Assigned task:
Please say how many lines in the entries below hold the string "Toggle", with no other words.

Information provided:
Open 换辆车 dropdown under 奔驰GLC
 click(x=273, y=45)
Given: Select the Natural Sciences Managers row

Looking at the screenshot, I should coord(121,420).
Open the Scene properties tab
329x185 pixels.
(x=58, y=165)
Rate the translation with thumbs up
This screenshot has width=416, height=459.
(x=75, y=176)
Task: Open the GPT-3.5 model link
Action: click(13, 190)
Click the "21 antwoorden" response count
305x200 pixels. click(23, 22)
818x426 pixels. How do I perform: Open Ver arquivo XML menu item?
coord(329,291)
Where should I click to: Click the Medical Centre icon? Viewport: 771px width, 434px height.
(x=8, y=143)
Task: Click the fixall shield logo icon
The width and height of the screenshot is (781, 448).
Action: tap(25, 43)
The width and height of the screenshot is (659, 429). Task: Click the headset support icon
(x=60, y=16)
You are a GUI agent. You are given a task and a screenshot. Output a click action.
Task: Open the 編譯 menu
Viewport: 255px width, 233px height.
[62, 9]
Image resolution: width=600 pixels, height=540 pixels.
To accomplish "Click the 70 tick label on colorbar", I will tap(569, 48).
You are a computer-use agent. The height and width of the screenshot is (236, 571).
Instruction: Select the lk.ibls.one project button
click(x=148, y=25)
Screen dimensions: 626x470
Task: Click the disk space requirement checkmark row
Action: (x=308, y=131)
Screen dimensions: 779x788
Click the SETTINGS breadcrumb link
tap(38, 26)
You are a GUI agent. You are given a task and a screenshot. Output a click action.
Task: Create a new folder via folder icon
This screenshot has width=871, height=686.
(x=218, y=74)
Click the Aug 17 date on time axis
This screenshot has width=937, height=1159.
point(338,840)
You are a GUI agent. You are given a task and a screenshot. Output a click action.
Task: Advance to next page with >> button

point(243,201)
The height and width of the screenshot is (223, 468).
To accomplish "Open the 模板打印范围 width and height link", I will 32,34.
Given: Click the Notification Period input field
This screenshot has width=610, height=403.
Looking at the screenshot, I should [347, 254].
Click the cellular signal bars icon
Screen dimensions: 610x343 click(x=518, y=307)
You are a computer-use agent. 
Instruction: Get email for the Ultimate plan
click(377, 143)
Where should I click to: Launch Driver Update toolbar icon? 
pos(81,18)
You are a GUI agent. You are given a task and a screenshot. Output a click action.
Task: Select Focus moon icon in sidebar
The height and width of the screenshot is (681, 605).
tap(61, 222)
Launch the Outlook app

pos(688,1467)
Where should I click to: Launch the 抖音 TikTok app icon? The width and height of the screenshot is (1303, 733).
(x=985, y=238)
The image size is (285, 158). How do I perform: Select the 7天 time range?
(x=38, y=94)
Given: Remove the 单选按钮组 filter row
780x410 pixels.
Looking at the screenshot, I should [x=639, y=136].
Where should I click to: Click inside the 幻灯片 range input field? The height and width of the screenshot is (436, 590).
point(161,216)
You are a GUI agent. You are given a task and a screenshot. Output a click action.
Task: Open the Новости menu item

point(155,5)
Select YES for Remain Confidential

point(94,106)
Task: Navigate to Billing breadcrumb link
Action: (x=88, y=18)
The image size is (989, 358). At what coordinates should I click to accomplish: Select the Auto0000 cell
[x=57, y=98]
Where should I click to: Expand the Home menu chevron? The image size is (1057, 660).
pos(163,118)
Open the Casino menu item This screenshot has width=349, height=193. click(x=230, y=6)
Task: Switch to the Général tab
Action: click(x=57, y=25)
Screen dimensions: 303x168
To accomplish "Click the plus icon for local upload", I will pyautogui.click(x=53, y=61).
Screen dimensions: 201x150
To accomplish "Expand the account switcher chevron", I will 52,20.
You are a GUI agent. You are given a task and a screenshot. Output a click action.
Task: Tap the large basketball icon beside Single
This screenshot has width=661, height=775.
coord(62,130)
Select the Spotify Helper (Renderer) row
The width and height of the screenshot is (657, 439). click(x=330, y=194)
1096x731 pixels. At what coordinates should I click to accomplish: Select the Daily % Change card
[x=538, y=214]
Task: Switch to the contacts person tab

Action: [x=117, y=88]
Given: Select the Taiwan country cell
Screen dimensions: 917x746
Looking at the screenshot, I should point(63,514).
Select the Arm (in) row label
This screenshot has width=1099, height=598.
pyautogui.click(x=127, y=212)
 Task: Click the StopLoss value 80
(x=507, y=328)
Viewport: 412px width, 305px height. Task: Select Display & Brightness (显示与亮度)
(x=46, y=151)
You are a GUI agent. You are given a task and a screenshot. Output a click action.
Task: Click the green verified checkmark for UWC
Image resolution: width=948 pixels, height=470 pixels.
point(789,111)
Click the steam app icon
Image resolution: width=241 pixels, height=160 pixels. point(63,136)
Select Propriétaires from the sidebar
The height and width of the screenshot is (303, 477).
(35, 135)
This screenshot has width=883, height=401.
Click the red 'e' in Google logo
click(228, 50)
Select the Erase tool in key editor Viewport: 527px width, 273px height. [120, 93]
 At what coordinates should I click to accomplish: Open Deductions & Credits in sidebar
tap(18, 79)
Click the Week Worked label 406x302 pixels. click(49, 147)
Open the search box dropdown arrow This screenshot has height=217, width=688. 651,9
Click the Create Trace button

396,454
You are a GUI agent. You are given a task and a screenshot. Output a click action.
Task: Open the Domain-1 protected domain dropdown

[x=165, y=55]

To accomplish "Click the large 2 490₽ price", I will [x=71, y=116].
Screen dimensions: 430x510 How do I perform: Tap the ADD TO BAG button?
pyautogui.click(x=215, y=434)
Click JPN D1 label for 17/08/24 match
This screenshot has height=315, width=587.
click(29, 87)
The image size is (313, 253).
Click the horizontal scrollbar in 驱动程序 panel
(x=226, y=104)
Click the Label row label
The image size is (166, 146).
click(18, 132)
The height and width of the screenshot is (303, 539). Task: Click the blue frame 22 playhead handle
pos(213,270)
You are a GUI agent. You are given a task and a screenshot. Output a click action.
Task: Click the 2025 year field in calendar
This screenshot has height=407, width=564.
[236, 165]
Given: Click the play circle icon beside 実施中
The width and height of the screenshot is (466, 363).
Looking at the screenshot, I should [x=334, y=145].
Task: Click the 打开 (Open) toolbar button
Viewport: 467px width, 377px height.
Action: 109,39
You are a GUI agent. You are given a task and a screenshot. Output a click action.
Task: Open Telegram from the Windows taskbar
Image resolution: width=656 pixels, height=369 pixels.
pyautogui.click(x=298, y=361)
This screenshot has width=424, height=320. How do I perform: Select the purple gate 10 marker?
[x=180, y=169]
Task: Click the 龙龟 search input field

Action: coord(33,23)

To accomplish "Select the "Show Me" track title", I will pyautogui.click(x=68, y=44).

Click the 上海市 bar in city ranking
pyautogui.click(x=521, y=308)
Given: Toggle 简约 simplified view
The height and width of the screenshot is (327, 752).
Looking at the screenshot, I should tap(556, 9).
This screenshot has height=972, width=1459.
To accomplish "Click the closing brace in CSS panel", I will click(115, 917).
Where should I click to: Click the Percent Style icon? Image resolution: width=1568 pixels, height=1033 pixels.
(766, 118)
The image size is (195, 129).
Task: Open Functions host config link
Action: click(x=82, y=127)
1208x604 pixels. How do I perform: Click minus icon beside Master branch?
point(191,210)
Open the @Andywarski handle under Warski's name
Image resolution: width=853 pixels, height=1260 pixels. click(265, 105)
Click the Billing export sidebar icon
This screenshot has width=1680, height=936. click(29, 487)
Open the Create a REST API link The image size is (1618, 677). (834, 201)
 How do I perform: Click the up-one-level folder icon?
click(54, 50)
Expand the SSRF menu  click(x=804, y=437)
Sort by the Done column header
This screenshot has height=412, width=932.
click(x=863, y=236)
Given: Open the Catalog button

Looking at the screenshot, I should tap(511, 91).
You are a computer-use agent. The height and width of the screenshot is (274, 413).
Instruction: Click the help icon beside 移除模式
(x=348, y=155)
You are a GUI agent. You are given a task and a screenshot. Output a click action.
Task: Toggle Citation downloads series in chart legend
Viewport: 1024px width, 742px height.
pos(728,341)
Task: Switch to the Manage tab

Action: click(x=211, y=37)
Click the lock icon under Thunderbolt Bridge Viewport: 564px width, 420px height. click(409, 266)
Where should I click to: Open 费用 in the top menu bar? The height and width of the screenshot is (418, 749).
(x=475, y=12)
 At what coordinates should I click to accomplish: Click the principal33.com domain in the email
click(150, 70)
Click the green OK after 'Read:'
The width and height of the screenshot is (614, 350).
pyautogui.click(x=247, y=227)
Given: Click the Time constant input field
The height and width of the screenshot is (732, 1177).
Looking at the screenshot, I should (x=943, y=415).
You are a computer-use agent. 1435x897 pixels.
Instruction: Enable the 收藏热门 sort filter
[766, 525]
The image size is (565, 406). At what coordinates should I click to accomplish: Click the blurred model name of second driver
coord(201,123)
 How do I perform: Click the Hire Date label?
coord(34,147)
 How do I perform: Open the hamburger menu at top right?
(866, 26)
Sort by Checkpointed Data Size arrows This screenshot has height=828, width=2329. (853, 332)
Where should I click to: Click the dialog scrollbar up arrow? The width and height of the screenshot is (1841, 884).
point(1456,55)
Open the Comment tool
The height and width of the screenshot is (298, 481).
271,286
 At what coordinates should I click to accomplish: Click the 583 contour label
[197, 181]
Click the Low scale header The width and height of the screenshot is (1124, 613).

Solution for this task:
2